En témoigne sa saison exceptionnelle sous le maillot de l’OL, où elle vient de réaliser le triplé Championnat-Coupe de France-Ligue des champions pour la 2e fois d’affilée, en terminant notamment meilleure buteuse de la D1 féminine avec 20 buts.

– « Cela ne me pèse pas » –

« C’est une joueuse de classe mondiale », estime auprès de l’AFP Frédéric Née, le coach-adjoint en charge des attaquantes, qui loue « sa vivacité au niveau des appuis avec un centre de gravité assez bas » et sa « bonne technique ».

Pour passer le cap des quarts de finale de l’Euro, et éviter de revivre deux cruelles éliminations de suite à ce stade aux tirs au but, comme en 2009 et en 2013, la France aura besoin du sang-froid d’une buteuse de sa trempe. De quoi lui faire ressentir une lourde responsabilité?

« Je ne vais pas mentir, il y a une pression mais cela ne me pèse pas », a-t-elle confié dans un entretien à l’AFP.

« C’est normal qu’avec mes statistiques et mon expérience maintenant en équipe de France, il y a une certaine pression et une certaine attente de la part des gens. C’est comme ça, je ne vais pas changer mon jeu », complète-t-elle, ajoutant que les soucis d’efficacité sont avant tout « un problème collectif ».

Nommé en mars dernier pour la 2e fois d’affilée dans le « onze mondial » féminin de la Fifpro (syndicat mondial des joueurs), sur le modèle de celui des hommes, aux côtés notamment de la star américaine Alex Morgan, Le Sommer ne cesse de progresser sur le plan individuel.

– « Elle doit être l’une des leaders » –

« Aujourd’hui, je ne suis pas étonné si Eugénie a franchi des paliers. En tous les cas, elle est très à l’écoute, elle a envie encore de progresser, et je pense qu’elle va franchir encore d’autres étapes », s’est satisfait Olivier Echouafni, le sélectionneur des Bleues.

« De vouloir se battre et d’être la meilleure, c’est une bonne chose pour nous et pour elle, surtout parce que la France a besoin d’avoir aussi de grandes joueuses comme le sont Camille (Abily) et Wendie (Renard). C’est important d’avoir des leaders, elle doit être l’une des leaders de ce groupe », insiste Frédéric Née.
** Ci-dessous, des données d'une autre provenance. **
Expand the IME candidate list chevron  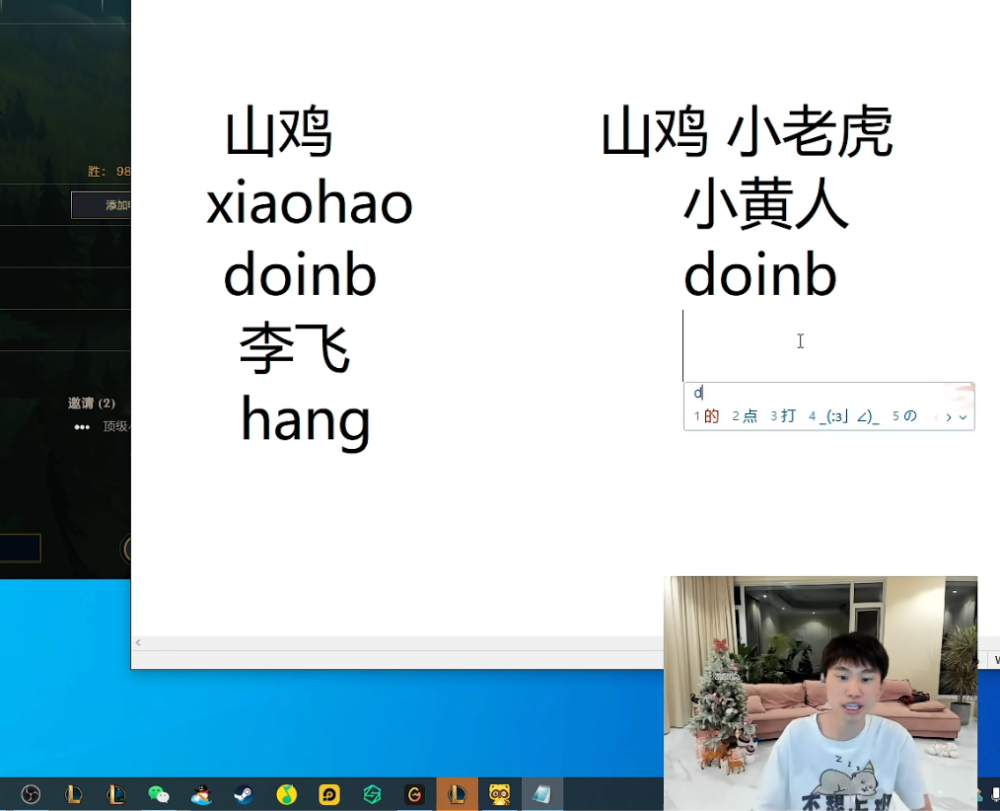pos(963,417)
Très enthousiaste par rapport à l’apport du travail spécifique mis en place par l’entraîneur des attaquantes depuis son arrivée en septembre, Le Sommer doit toutefois encore progresser dans certains domaines.

« Il y a beaucoup de déchet dans ses appels. Il faut qu’elle s’économise pour être plus performante. Naturellement, elle a des qualités physiques innées, après il faut améliorer certains déplacements », souligne Née.